Washington juice grape growers expect to see acreage remain firm in the coming year, due to good prices and yields and increased efficiencies.

Michelle Moyer, statewide viticulture extension specialist for Washington State University, said Washington's acreage has been holding relatively steady in recent years.

That has a lot to do with the demographic of Concord juice grape growers, which Moyer said is an aging group of individuals.

"Obviously, growing juice grapes is not as sexy as growing winegrapes, but they've been holding pretty steady," she said.

"It costs so much to put a vineyard in, you don't see a whole lot of Concords going in," said Art Denhode, president of the Washington Grape Society. He grows 350 acres of Concord grapes, about a fourth of his operation in Roza, Wash., which also includes apples and winegrapes.

Data lines

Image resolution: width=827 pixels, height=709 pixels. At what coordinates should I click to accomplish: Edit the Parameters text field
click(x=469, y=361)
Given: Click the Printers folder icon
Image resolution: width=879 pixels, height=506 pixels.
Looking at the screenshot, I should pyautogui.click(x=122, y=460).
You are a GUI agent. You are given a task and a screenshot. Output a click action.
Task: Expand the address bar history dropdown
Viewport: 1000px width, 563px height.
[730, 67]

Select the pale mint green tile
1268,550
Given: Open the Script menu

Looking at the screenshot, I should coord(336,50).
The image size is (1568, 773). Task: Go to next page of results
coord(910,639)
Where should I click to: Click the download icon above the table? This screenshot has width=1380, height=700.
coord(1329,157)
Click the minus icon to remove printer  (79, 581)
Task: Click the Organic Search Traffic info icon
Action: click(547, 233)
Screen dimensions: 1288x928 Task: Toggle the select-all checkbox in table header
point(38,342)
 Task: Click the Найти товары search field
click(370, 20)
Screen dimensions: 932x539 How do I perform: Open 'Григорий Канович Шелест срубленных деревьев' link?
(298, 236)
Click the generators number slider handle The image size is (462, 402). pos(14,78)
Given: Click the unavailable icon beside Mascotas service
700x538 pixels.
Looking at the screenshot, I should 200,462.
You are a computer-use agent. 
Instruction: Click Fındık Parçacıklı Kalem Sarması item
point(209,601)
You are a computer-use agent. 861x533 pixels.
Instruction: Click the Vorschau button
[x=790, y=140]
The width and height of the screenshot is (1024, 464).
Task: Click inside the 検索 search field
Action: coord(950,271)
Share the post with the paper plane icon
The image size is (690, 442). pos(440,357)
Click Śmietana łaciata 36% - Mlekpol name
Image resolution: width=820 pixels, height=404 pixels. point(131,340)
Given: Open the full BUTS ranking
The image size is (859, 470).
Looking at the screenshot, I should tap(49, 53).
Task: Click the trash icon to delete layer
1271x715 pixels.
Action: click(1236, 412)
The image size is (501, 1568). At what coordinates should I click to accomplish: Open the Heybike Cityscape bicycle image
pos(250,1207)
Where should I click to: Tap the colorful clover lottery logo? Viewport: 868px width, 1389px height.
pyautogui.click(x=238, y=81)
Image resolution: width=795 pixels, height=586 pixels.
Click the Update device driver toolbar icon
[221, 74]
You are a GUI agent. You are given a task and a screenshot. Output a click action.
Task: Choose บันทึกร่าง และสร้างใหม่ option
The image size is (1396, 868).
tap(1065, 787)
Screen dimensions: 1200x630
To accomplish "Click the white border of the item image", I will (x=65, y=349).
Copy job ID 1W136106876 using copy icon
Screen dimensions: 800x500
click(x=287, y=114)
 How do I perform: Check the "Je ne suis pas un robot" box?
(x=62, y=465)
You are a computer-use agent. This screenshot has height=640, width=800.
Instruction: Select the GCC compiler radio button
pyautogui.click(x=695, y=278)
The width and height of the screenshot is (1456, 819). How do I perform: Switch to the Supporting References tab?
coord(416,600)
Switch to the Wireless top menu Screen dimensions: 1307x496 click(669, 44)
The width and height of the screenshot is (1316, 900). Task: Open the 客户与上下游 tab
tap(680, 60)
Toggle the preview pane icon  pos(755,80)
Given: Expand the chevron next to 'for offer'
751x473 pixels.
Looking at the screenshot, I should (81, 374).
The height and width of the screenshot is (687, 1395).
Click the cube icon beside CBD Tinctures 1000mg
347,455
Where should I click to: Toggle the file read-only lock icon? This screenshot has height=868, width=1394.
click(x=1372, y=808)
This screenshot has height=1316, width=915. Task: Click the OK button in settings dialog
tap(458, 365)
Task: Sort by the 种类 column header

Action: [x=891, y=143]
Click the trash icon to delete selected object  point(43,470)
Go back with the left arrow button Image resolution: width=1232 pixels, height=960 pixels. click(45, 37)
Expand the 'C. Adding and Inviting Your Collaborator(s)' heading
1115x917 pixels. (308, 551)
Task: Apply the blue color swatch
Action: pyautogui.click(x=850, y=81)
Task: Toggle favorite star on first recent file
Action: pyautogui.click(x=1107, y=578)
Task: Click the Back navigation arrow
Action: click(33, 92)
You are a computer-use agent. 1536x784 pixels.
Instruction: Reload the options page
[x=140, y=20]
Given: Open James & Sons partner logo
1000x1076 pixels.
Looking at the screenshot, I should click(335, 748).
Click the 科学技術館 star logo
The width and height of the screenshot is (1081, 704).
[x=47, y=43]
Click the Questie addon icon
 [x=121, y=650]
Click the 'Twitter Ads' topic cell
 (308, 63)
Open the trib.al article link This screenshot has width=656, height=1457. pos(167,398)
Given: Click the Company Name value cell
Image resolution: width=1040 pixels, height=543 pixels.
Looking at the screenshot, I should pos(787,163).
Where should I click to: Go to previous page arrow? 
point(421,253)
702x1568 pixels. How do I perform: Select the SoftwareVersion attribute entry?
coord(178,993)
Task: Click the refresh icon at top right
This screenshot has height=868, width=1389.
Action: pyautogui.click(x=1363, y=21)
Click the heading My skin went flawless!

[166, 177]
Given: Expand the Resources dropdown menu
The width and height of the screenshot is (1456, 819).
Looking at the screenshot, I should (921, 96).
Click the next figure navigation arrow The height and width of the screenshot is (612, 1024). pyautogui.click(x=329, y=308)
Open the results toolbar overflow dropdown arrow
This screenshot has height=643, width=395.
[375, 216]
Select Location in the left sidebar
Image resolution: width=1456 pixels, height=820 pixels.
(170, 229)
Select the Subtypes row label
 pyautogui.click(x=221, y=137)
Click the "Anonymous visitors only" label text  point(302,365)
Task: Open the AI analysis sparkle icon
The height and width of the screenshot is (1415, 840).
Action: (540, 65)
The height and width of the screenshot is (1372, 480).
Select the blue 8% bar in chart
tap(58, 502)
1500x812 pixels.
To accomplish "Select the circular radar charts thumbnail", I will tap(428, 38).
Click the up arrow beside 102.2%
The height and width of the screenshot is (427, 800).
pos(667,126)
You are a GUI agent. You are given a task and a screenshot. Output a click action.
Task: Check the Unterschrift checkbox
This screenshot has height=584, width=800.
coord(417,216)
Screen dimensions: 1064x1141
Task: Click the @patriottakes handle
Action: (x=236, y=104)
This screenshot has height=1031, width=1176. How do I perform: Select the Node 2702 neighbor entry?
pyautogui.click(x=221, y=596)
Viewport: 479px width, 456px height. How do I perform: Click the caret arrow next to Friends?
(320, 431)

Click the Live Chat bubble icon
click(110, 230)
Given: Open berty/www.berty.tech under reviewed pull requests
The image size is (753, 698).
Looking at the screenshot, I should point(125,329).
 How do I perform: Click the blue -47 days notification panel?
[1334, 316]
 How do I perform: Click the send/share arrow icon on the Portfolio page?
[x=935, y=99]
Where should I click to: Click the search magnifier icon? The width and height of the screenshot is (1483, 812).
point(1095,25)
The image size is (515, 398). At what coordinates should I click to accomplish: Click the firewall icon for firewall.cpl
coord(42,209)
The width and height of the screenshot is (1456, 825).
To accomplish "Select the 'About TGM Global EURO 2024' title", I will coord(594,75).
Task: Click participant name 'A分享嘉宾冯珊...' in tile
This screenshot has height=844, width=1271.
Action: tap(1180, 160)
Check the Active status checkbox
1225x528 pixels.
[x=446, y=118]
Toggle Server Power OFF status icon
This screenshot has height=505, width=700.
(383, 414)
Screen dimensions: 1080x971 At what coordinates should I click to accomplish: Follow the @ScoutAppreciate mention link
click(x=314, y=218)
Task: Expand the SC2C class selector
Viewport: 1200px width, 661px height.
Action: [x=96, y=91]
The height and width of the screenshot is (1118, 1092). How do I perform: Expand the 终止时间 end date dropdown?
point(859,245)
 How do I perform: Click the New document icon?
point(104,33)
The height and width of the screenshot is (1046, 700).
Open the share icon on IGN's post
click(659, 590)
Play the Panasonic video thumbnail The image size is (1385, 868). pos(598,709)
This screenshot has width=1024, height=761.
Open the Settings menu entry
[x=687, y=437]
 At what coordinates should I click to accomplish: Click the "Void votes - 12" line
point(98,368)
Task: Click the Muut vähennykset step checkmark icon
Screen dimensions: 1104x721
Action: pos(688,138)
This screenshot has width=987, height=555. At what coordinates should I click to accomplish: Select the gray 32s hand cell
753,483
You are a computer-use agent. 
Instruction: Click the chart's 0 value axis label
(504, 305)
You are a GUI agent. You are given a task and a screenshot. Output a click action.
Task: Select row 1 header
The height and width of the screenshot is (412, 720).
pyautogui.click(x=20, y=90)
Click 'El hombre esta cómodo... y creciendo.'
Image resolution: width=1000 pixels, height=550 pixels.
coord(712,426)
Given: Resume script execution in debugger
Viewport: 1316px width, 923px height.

Required work
#1 According to the juice grape article, what reasons do Washington growers give for expecting acreage to remain firm in the coming year? List each one.
#2 In the juice grape article, why does Art Denhode say few new Concord vineyards are being planted?
#3 Extend the juice grape article by a few paragraphs, picking up after the sentence about Denhode's 350 acres of Concord grapes.

Results in order
#1 Good prices, good yields, and increased efficiencies.

#2 He says it costs so much to put a vineyard in that you don't see many Concords going in.

#3
In some of the southern areas of the state, the dairy industry is buying older vineyards and converting them for their operations, Denhode said.

But yields have increased, which Moyer said is a testament to the growers' improved production practices. Historically, yields were about 5 to 7 tons per acre, but have reached 10 to 15 tons per acre.

"We're getting a little bit better at our production efficiency," Moyer said.

Some farmers have begun planting Concord grapes, Moyer said, even though the price per ton is lower than winegrapes, ranging from $150 to $300 per ton for Concord grapes and $600 to $5,000 per ton for winegrapes.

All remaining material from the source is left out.